Ein internationales Wissenschaftlerteam hat weitere molekulare Details der Toleranzentwicklung gegen Opiate aufklären können. Die Ergebnisse liefern wichtige Ansätze für die Entwicklung synthetischer Wirkstoffe mit geringer Toleranzentwicklung und reduziertem Suchtpotenzial.

Ergebnisse dienen der Entwicklung weniger toleranz- und abhängigkeitsbildender Medikamente

Ein internationales Wissenschaftlerteam aus Jena, Sydney, Melbourne und Marburg hat weitere molekulare Details der Toleranzentwicklung gegen Opiate aufklären können. In seiner Studie beschreibt es für Morphin und synthetische Opioide in Ablauf und Geschwindigkeit unterschiedliche Mechanismen, die zur Desensibilisierung der Opioidrezeptoren führen.

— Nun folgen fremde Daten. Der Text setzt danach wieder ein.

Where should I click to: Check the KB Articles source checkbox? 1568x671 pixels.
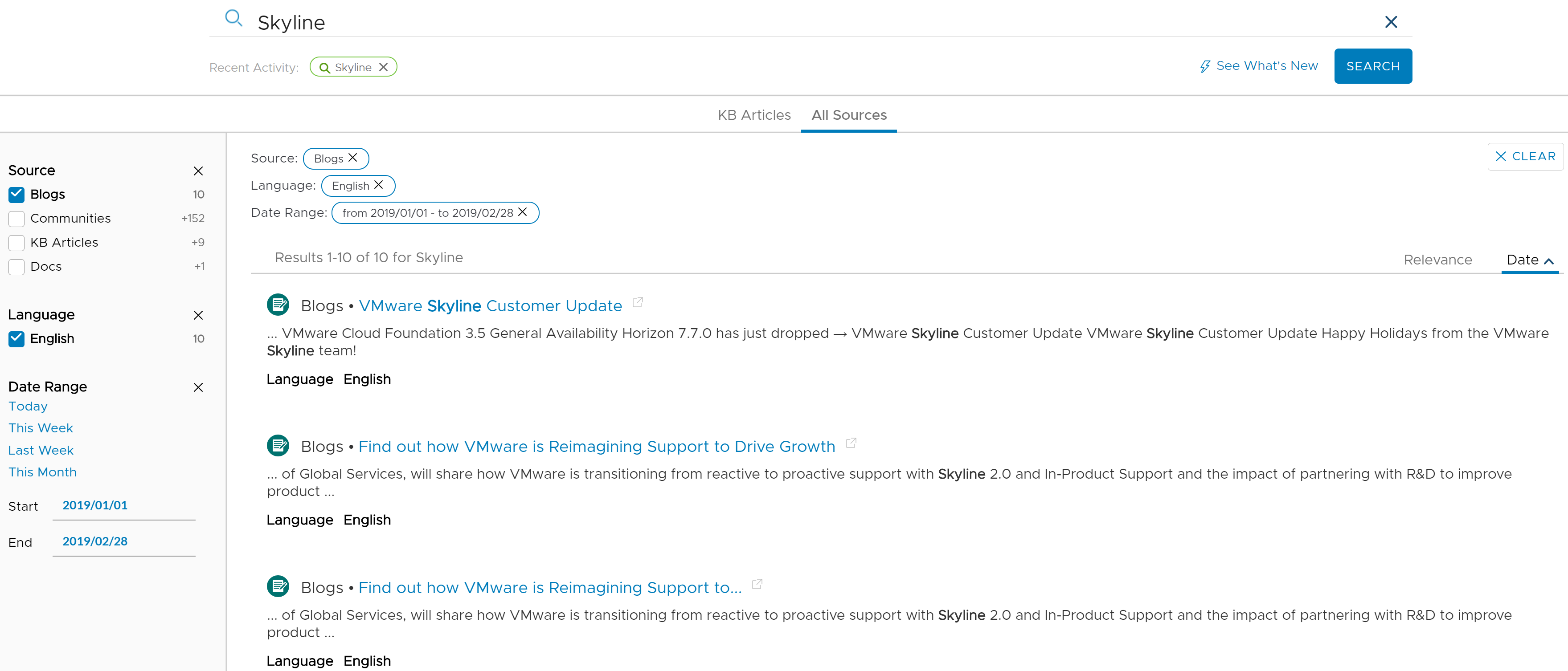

Die jetzt in "Science Signaling" veröffentlichten Ergebnisse liefern wichtige Ansätze für die Entwicklung synthetischer Wirkstoffe mit geringer Toleranzentwicklung und reduziertem Suchtpotenzial.

Für die Behandlung starker Schmerzen, zum Beispiel nach Operationen oder bei Krebserkrankungen, sind Opiate wie Morphin oder synthetische Opioide nach wie vor die wichtigsten Schmerzmittel. Ihr Nutzen wird jedoch stark eingeschränkt durch eine Verlangsamung der Atmung und das große Suchtpotential. Vergrößert wird die Gefahr dieser Nebenwirkungen noch durch einen Gewöhnungseffekt. Die Toleranzentwicklung kann eine Verzehnfachung der Dosis notwendig machen, um die gewünschte Schmerzlinderung zu erzielen. Dies sind die Schlüsselfaktoren für Todesfälle infolge einer Opioidüberdosis, deren Zahl vor allem in den USA im letzten Jahrzehnt dramatisch gestiegen ist.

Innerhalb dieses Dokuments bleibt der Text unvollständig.